Aber sie konnte die Mutter verstehen. Sie war eine hart geprüfte Frau. Niemand hätte geglaubt, daß sie kaum älter war als die feine, anmutige Baronin Liv von Meiden. Zahnlos saß sie da, die Mutter, mit dünnen Haaren, der Körper ausgemergelt, an den Händen traten Adern und Sehnen wulstig unter der Haut hervor, und in den stumpfen Augen lag ein desillusionierter Blick. Schon wieder schwanger - aber diesmal könnt es, wenn man ihr Alter bedachte, eigentlich nur ihr letztes Kind sein, dachte Yrja. Jedenfalls hoffte sie es, um der Mutter willen. Yrja hatte schrecklich wenig Lust, die Baronin um Geld zu bitten. Sie wollte ihnen helfen und sie nicht ausnutzen.
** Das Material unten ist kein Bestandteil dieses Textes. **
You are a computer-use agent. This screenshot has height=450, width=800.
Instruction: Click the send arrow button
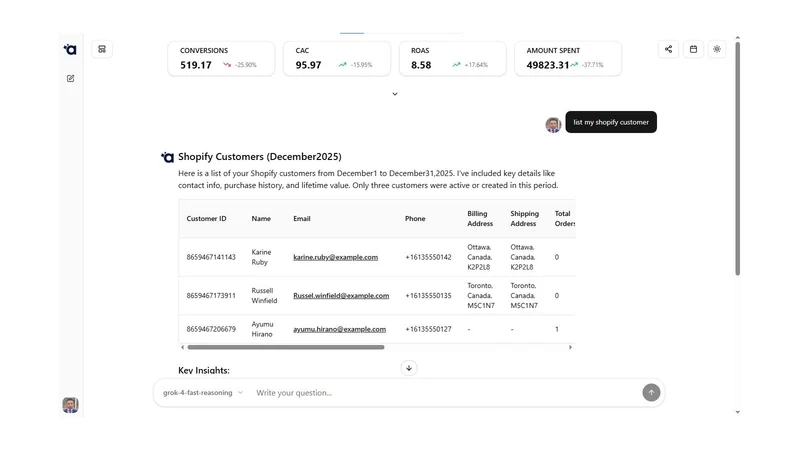pos(651,392)
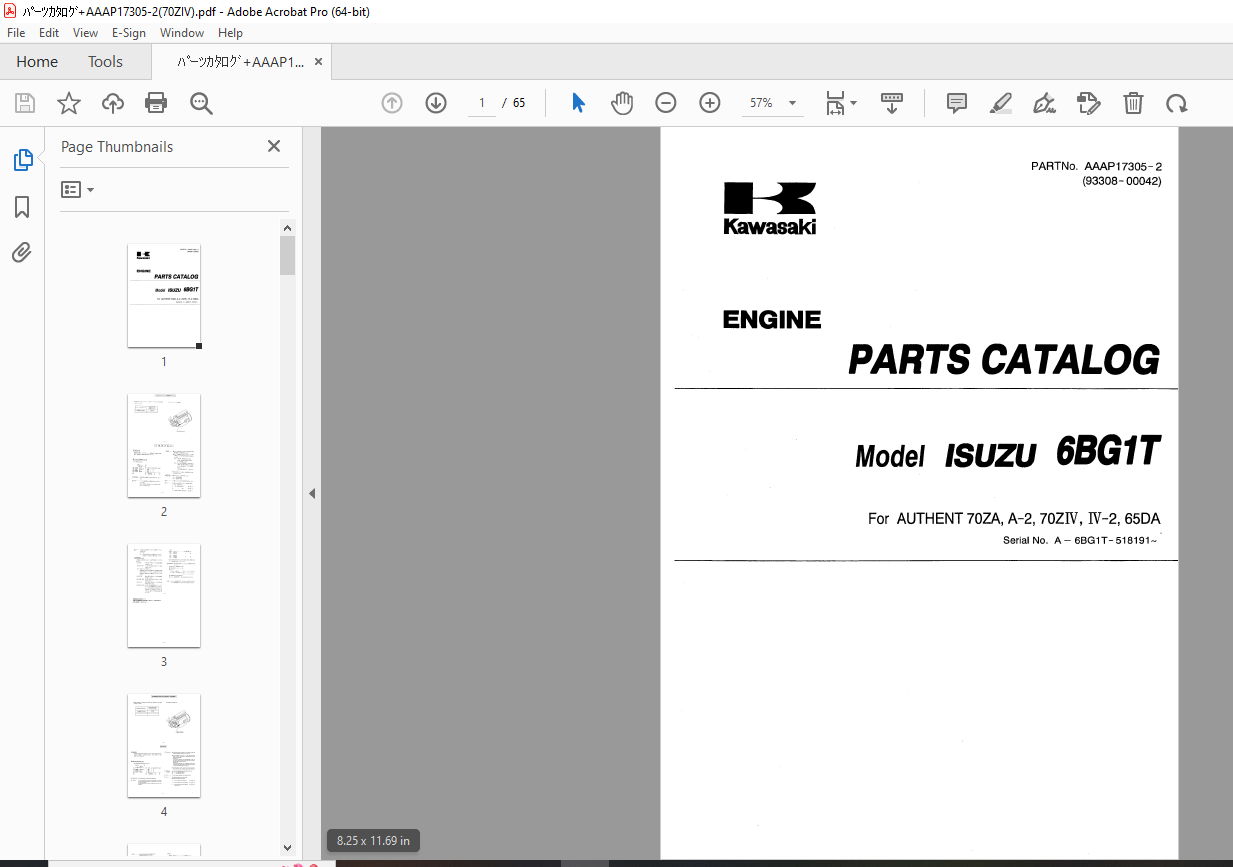The height and width of the screenshot is (867, 1233).
Task: Select the Highlight text tool
Action: (x=1000, y=103)
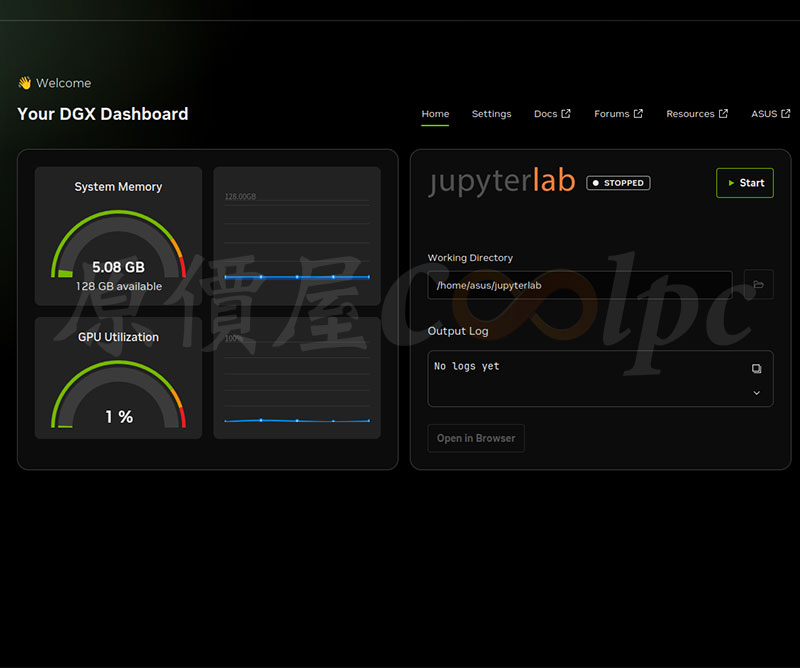800x668 pixels.
Task: Click the waving hand Welcome emoji
Action: [24, 83]
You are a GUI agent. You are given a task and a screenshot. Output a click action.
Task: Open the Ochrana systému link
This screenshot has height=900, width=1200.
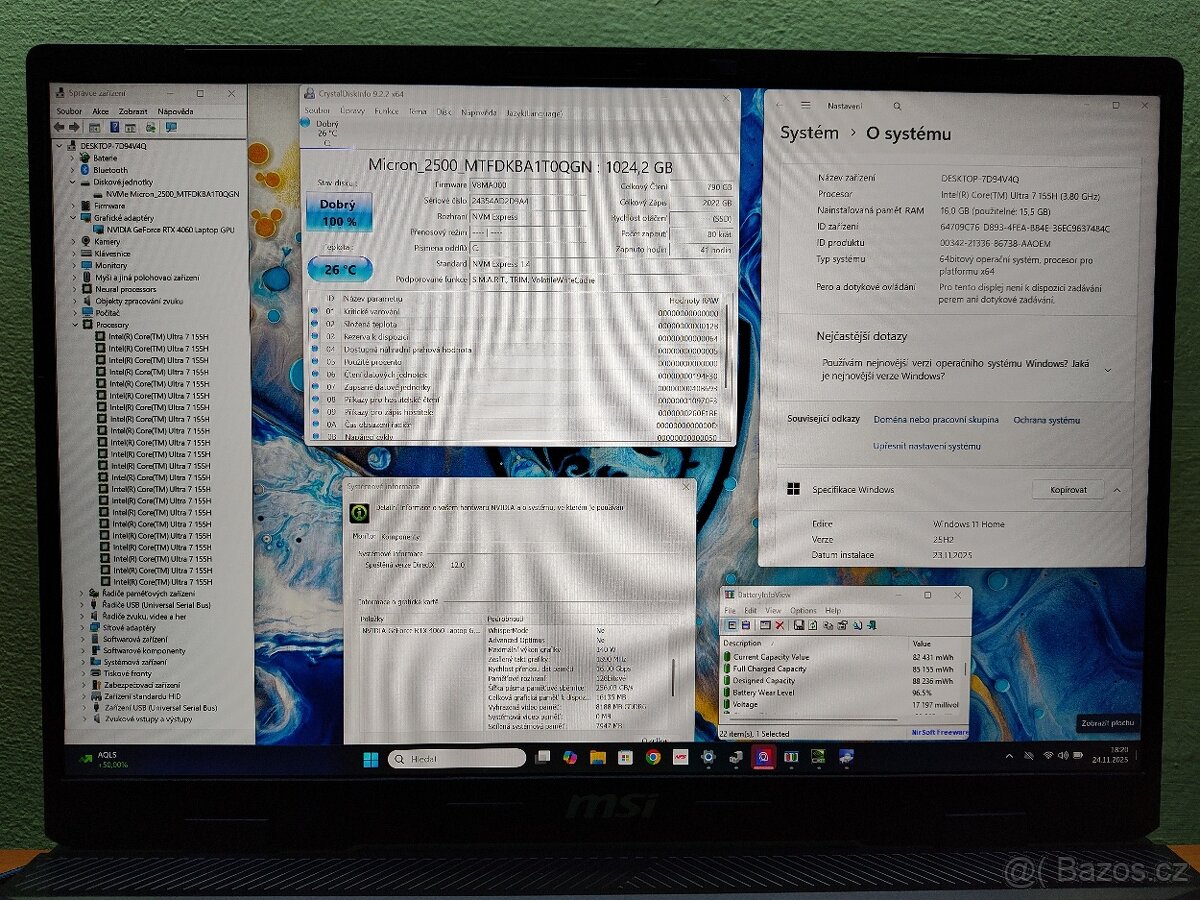(x=1045, y=420)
Die Mutter senkte die Stimme und flüsterte hinter vorgehaltener Hand: »Ist es wahr, was man so hört, daß es ein unnormales Kind ist - ein Wechselbalg?«
»Wechselbalg?« sagte Yrja entsetzt. »Nein, das ist es nicht, das kann ich beschwören. Es sind keine Trolle ins Zimmer gekommen, um ihr eigenes Balg unterzuschieben.« »Ach, nicht«, sagte die Mutter enttäuscht. »Aber Geld mußt du verlangen!« Yrja seufzte. Wie sollte sie das nur anstellen?
Die ganze erste Woche verging, ohne daß sie etwas sagte. Es war Baron von Meiden, Dag, der sie rettete.
»Yrja… Ich weiß, daß Mutter Silje dich unendlich geschätzt hat. Ich glaube auch, daß sie dir hin und wieder eine Münze zugesteckt hat, nicht wahr?«
»Ja, Herr Baron. Jeden Samstag. Aber ich möchte nicht…« »Doch, liebe Yrja. Und du weißt, wie dankbar wir für deine liebevolle Hilfe bei der Betreuung des Jungen sind, ja, wir sind vollkommen darauf angewiesen. Wir wissen, daß du niemals etwas dafür fordern würdest. Deshalb nimm stattdessen das Kleid als Zeichen unserer Dankbarkeit, willst du das tun?« Sie schluckte und nickte.